Le moyen du recourant n’est donc pas fondé.
IV. En conclusion, le recours manifestement mal fondé, doit être rejeté. Il n’y a pas lieu de confirmer le prononcé, vu le recours parallèle pendant interjeté par Fondation L.________ contre ce même prononcé.
Vu le rejet du recours, les frais judiciaires de deuxième instance, arrêtés à 1'050 fr., doivent être mis à la charge du recourant (art. 106 al. 1 CPC).
Le prononcé du présent arrêt met fin à l’effet suspensif accordé par décision du 18 juin 2019, de sorte que la requête de l’intimée en reconsidération de cette décision est sans objet.
Par ces motifs,
la Cour des poursuites et faillites du Tribunal cantonal,
statuant à huis clos en sa qualité d'autorité
de recours en matière sommaire de poursuites,
prononce :
I. Le recours est rejeté.
II. Les frais judiciaires de deuxième instance, arrêtés à 1'050 fr. (mille cinquante francs), sont mis à la charge du recourant O.________.
III. La requête de l’intimée Fondation L.________ en reconsidération de l’effet suspensif accordé par décision du 18 juin 2019 est sans objet.

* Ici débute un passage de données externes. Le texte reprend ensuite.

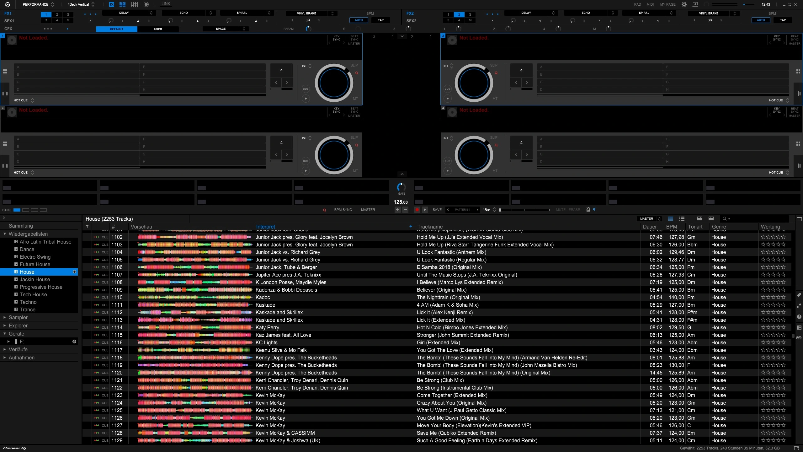This screenshot has height=452, width=803.
Task: Click the recording panel circle icon
Action: [146, 4]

IV. L'arrêt est exécutoire.
La présidente : Le greffier :
Du
L'arrêt qui précède, dont la rédaction a été approuvée à huis clos, est notifié, par l'envoi de photocopies, à :
‑ Me Aba Neeman, avocat (pour O.________),
‑ Me Christian Bruchez, avocat (pour Fondation L.________).
La Cour des poursuites et faillites considère que la valeur litigieuse est de 228'262 fr. 80 francs.
Le présent arrêt peut faire l'objet d'un recours en matière civile devant le Tribunal fédéral au sens des art. 72 ss LTF (loi du 17 juin 2005 sur le Tribunal fédéral – RS 173.110), cas échéant d'un recours constitutionnel subsidiaire au sens des art. 113 ss LTF. Dans les affaires pécuniaires, le recours en matière civile n'est recevable que si la valeur litigieuse s'élève au moins à 15'000 fr. en matière de droit du travail et de droit du bail à loyer, au moins à 30'000 fr. dans les autres cas, à moins que la contestation ne soulève une question juridique de principe (art. 74 LTF). Ces recours doivent être déposés devant le Tribunal fédéral dans les trente jours qui suivent la présente notification (art. 100 al. 1 LTF).
Cet arrêt est communiqué à :
‑ Mme le Juge de paix du district de la Broye-Vully.